------ DATA
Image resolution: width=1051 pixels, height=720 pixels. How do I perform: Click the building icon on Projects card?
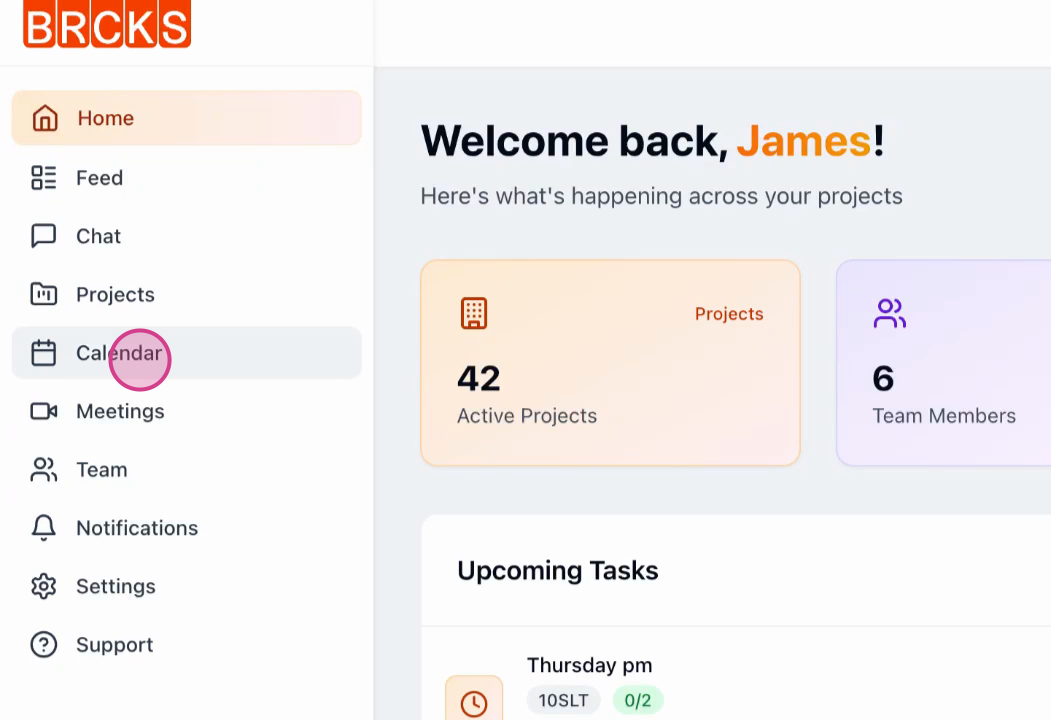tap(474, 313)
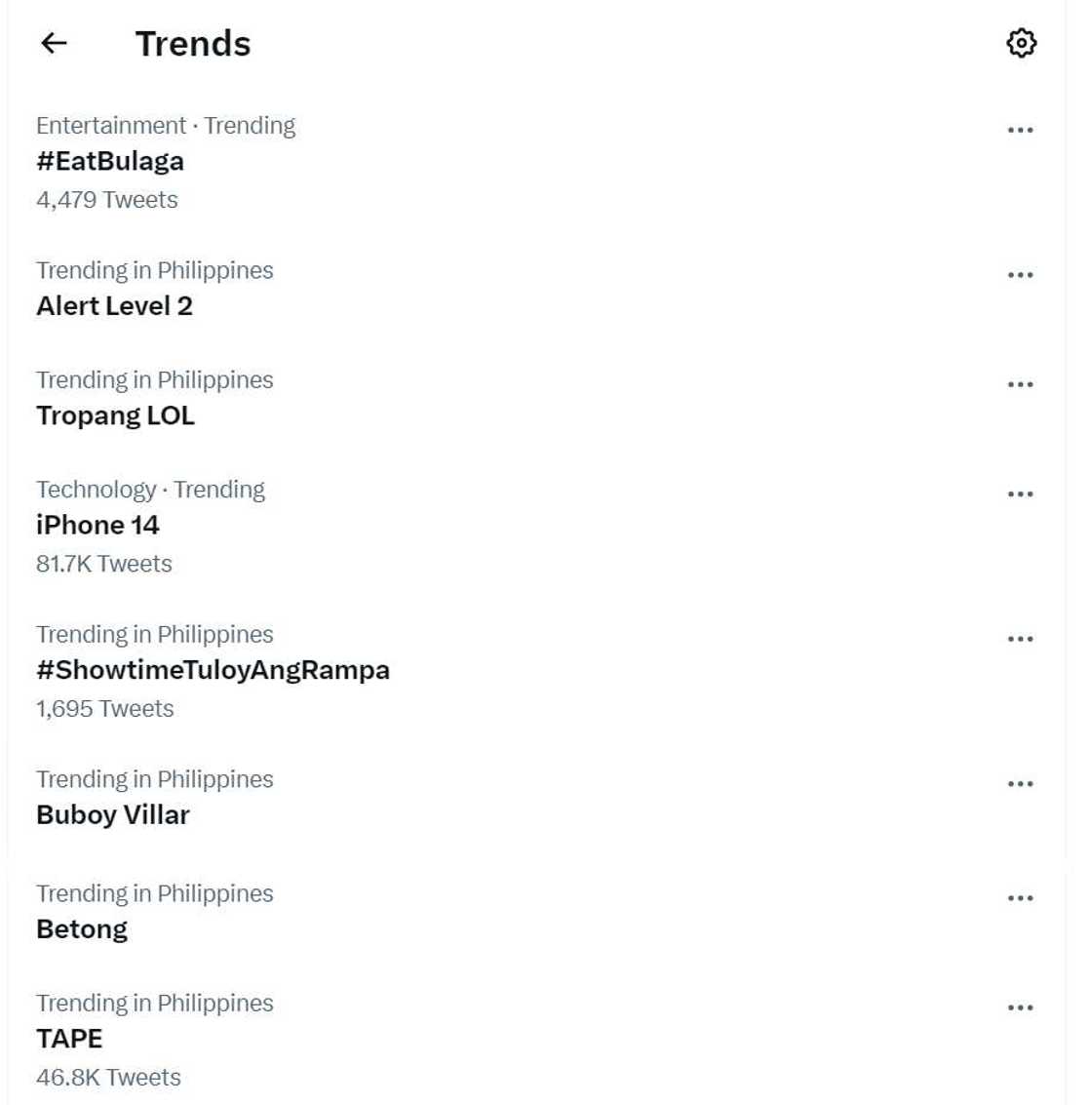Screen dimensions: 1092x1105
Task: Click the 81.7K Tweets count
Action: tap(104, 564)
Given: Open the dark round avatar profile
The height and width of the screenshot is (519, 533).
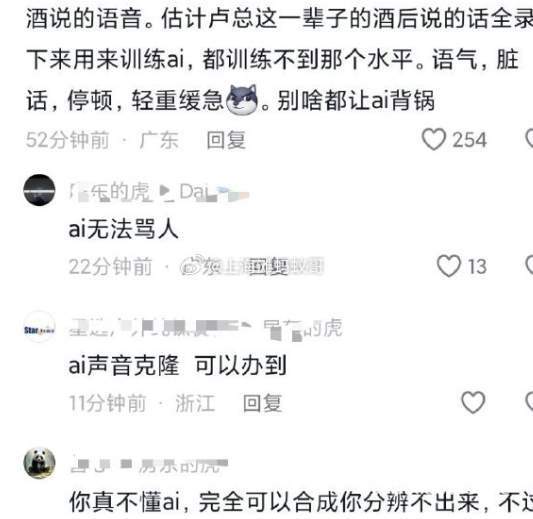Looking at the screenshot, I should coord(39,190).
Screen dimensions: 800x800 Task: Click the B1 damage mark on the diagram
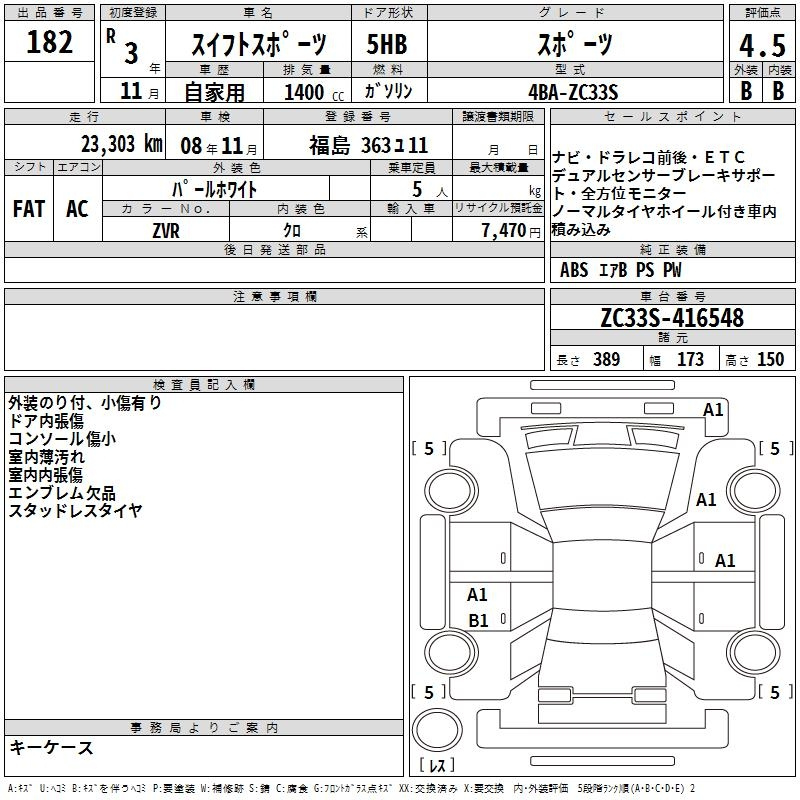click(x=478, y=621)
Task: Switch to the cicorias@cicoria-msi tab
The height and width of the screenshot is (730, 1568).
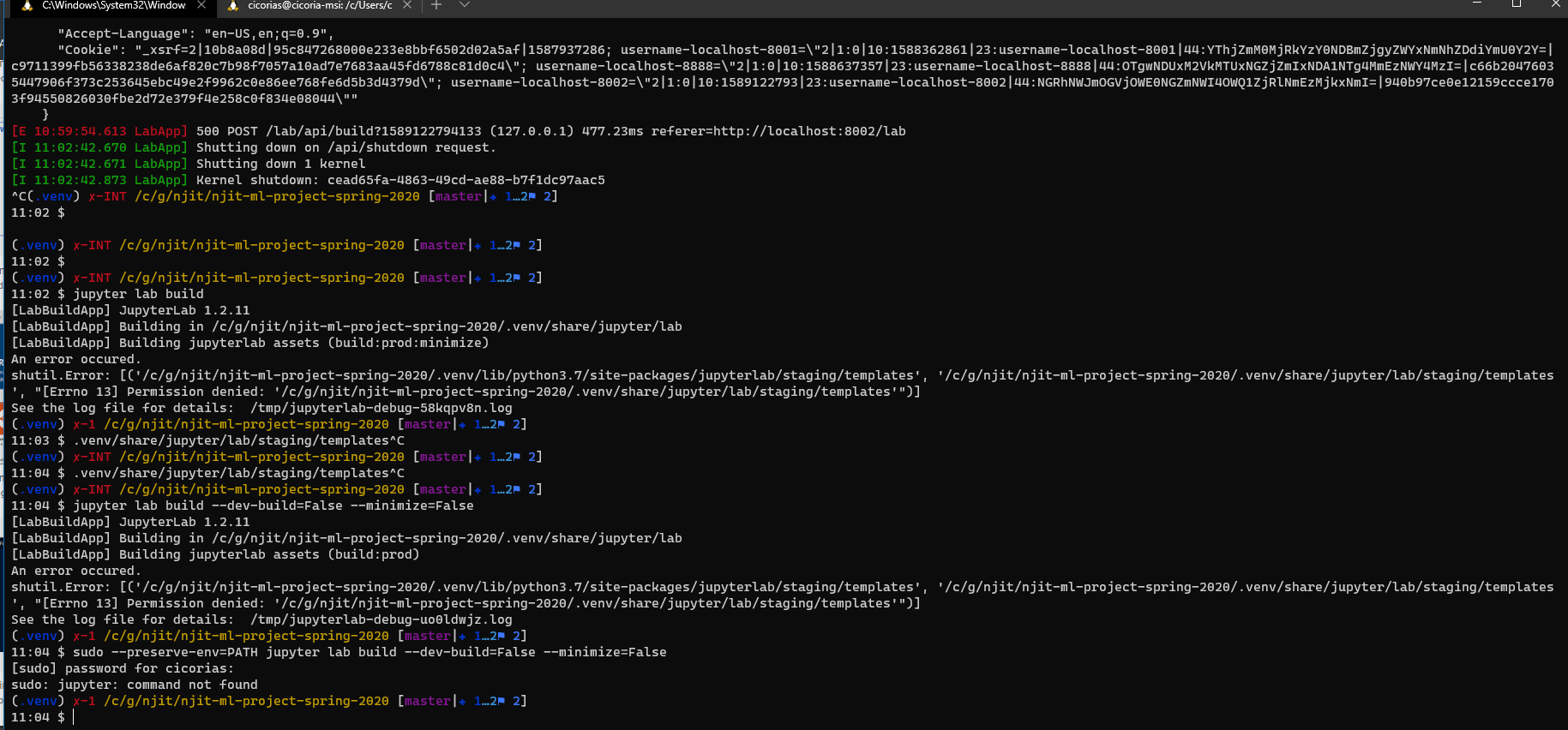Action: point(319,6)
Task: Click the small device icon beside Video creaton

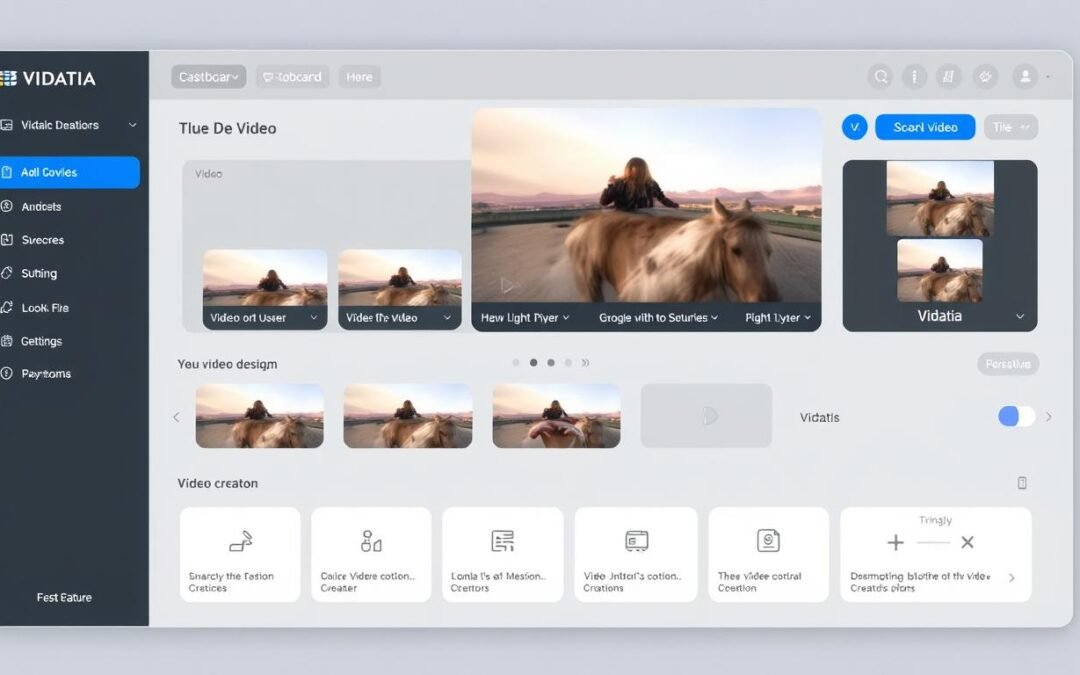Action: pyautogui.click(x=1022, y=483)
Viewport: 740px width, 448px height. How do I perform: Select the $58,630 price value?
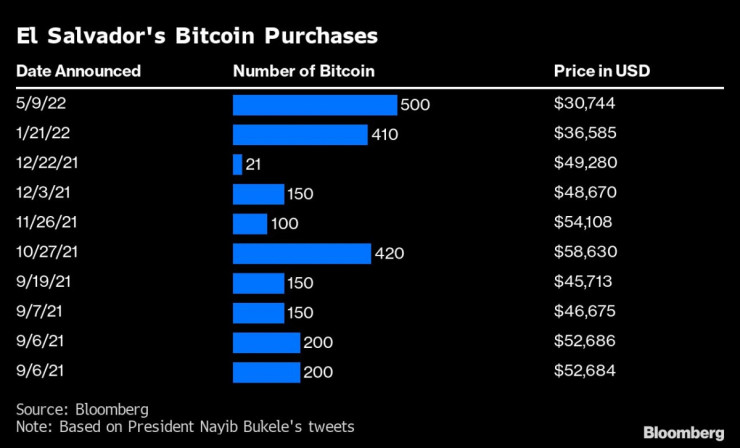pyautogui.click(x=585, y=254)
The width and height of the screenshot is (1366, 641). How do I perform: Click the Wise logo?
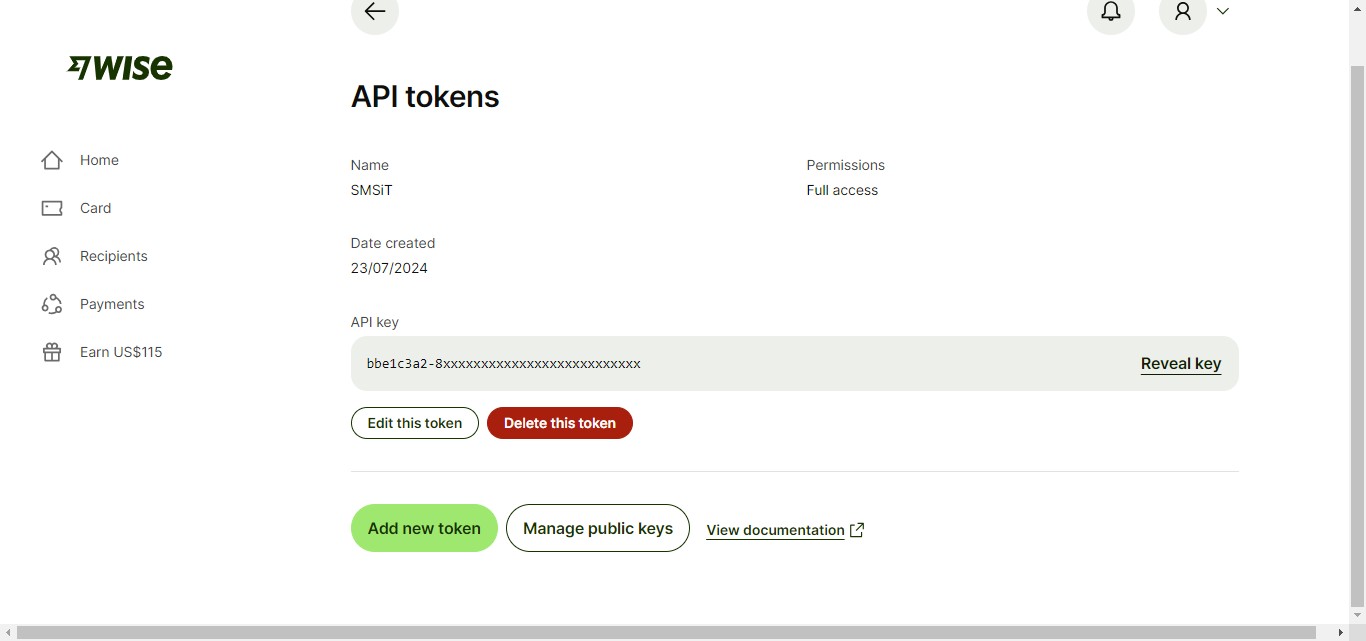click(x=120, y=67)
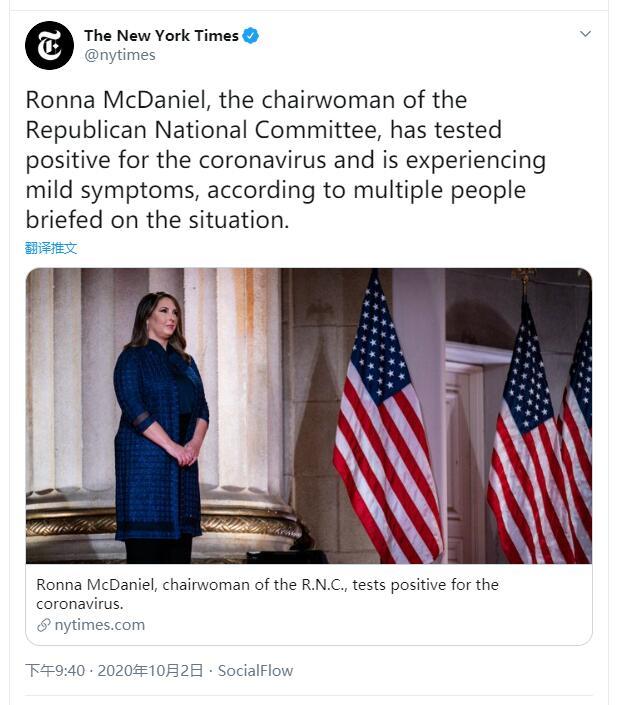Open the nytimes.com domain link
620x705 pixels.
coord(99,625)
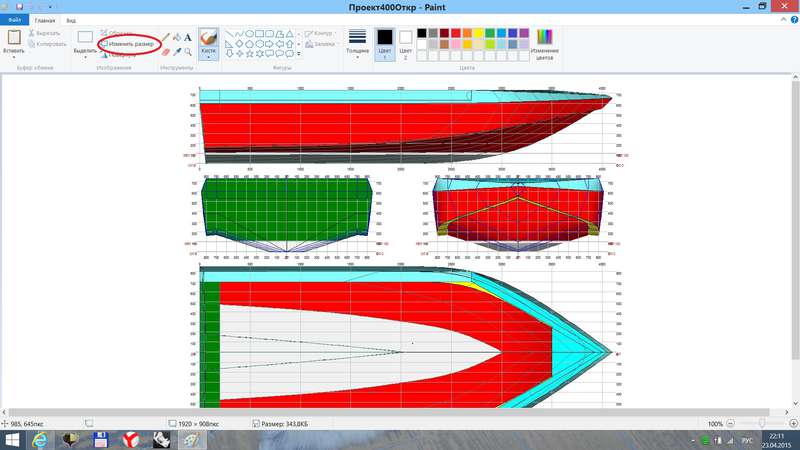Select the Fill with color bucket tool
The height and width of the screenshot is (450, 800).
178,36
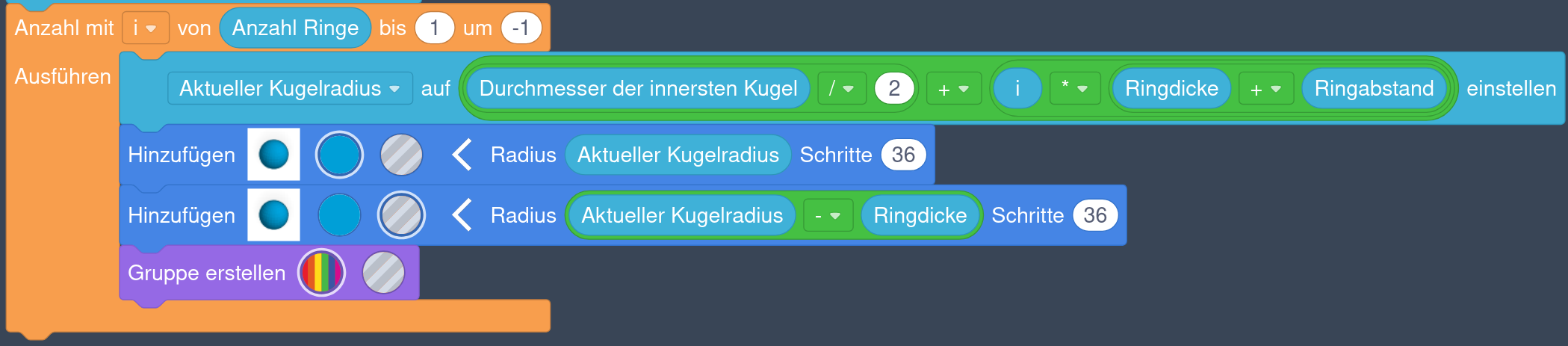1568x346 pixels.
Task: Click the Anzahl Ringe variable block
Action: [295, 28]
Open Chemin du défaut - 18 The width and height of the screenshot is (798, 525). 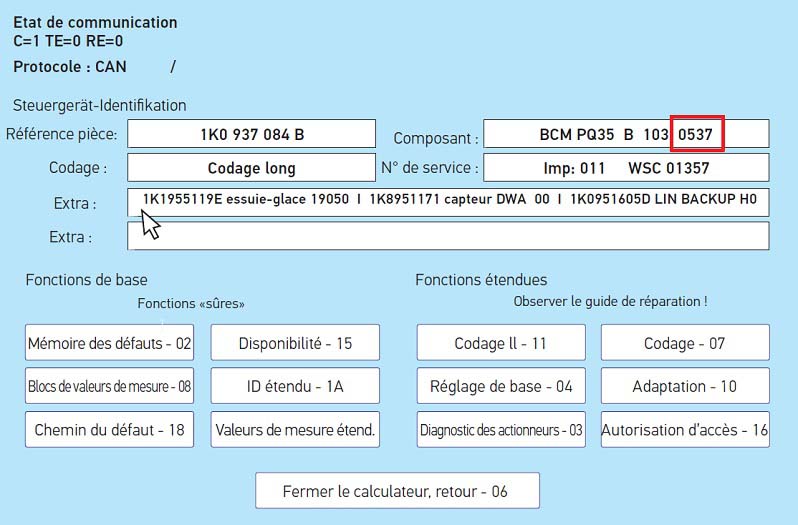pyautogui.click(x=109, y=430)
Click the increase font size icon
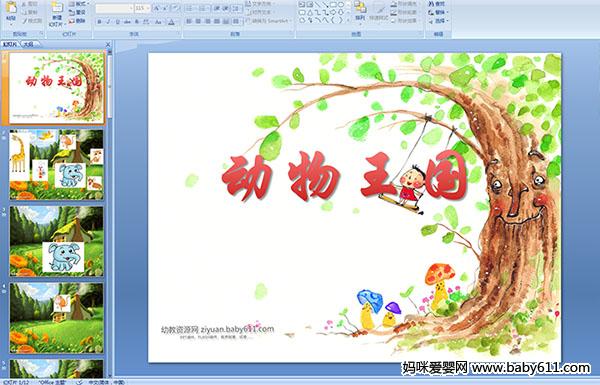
------------
WHAT YOU WILL DO:
Leave the pictures out, and restate exactly the lines from the start of the records through the one that contains "Task: Switch to the cicorias@cicoria-msi tab".

WRITTEN SOLUTION:
Image resolution: width=1051 pixels, height=720 pixels. How do I perform: Click the building icon on Projects card?
tap(474, 313)
Screen dimensions: 1092x1105
Task: Click the 81.7K Tweets count
Action: tap(104, 564)
Given: Open the dark round avatar profile
The height and width of the screenshot is (519, 533).
Looking at the screenshot, I should coord(39,190).
Screen dimensions: 800x800 Task: Click the B1 damage mark on the diagram
click(x=478, y=621)
Task: Switch to the cicorias@cicoria-msi tab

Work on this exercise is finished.